What you should do:
Reproduce exactly the line with "You are a computer-use agent. The" and every line that follows it below, up to and including the last one. Do not include pictures or anything else.
*** Opening Given data ***
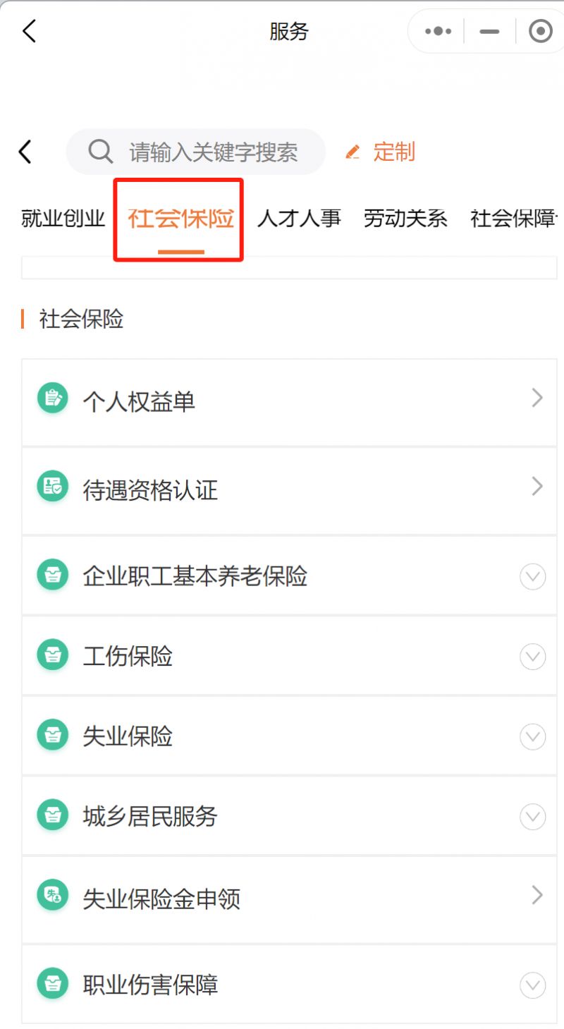The image size is (564, 1029).
Task: Expand the 工伤保险 dropdown arrow
Action: click(x=532, y=657)
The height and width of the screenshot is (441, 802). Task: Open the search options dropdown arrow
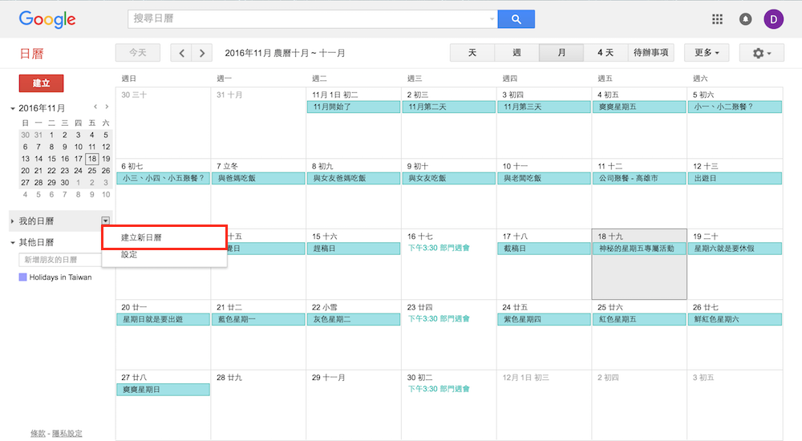click(492, 19)
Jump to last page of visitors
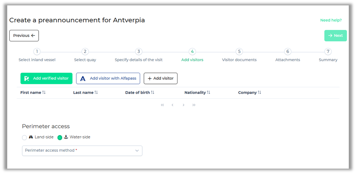 pyautogui.click(x=194, y=105)
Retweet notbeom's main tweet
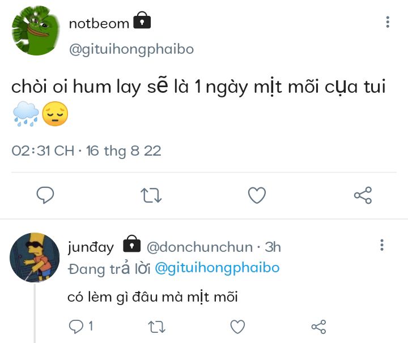Viewport: 408px width, 343px height. 151,195
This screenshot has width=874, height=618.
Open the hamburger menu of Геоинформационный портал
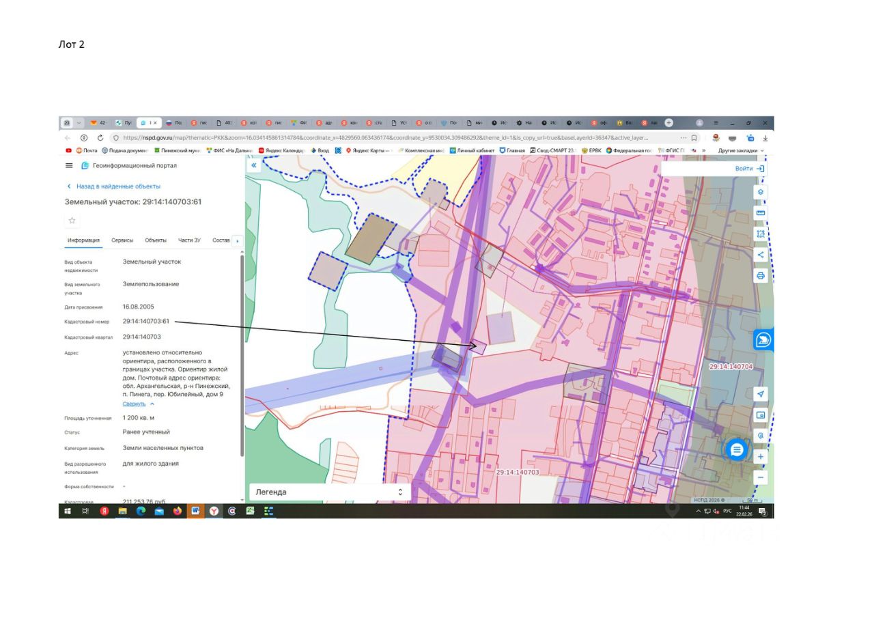(x=69, y=165)
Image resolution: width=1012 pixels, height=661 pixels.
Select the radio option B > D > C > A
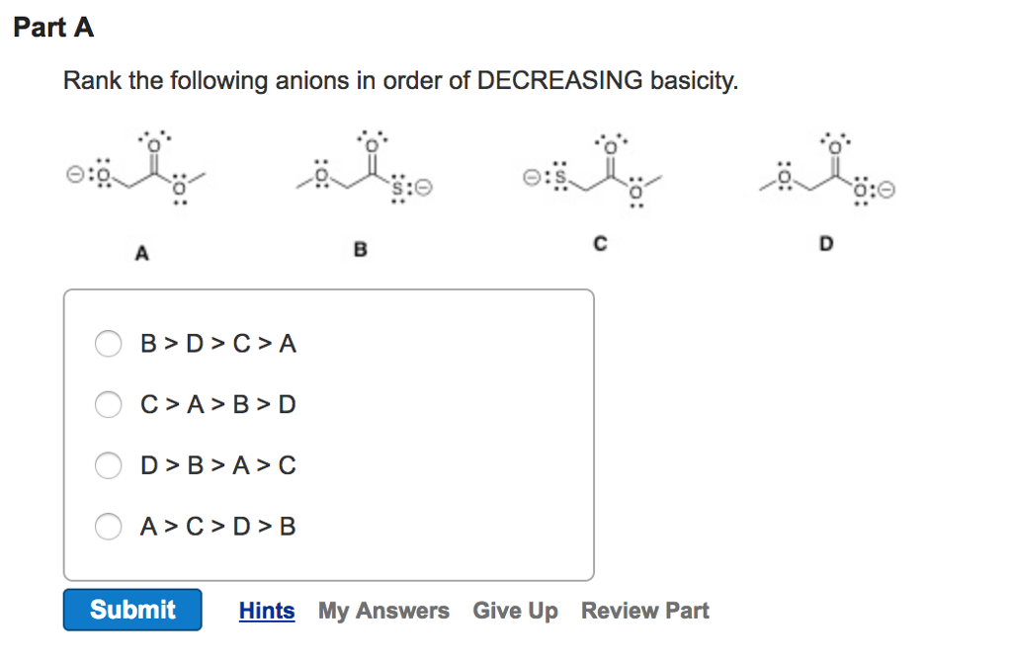coord(109,344)
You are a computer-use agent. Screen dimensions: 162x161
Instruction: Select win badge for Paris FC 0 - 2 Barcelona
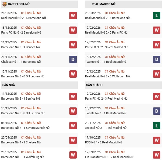click(x=73, y=30)
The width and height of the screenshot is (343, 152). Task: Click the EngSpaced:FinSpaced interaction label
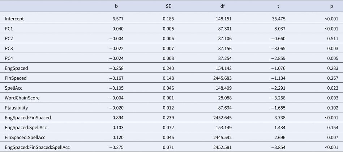28,118
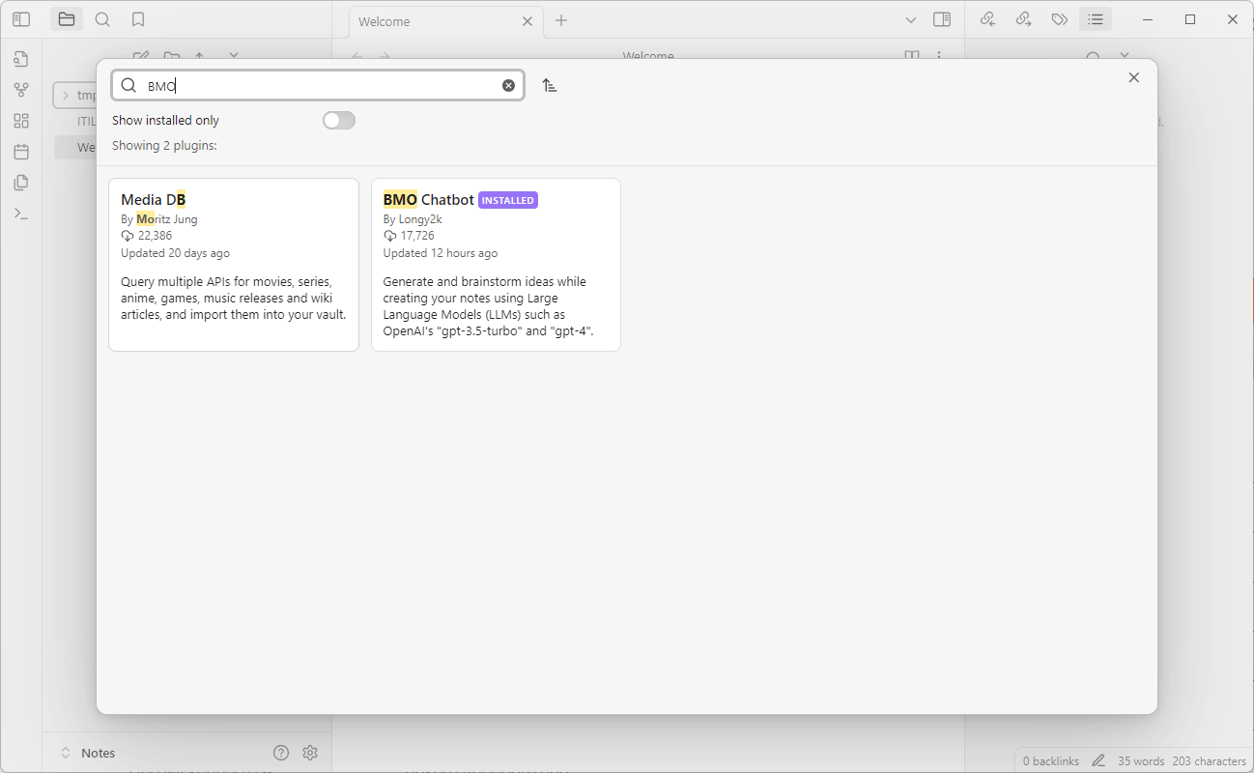Open daily note calendar icon
This screenshot has width=1254, height=773.
(x=21, y=152)

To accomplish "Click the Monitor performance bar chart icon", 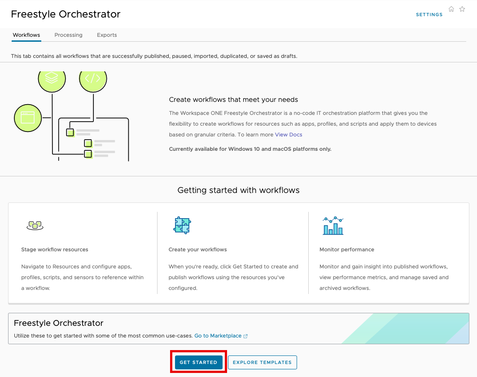I will tap(333, 225).
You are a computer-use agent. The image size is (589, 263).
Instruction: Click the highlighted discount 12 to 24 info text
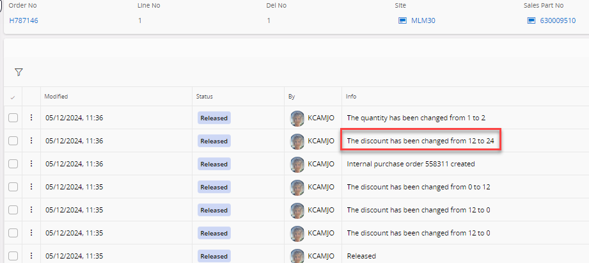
*** Closing Given data ***
Task result:
You are a computer-use agent. The image size is (589, 263).
Instruction: Click the highlighted discount 12 to 24 info text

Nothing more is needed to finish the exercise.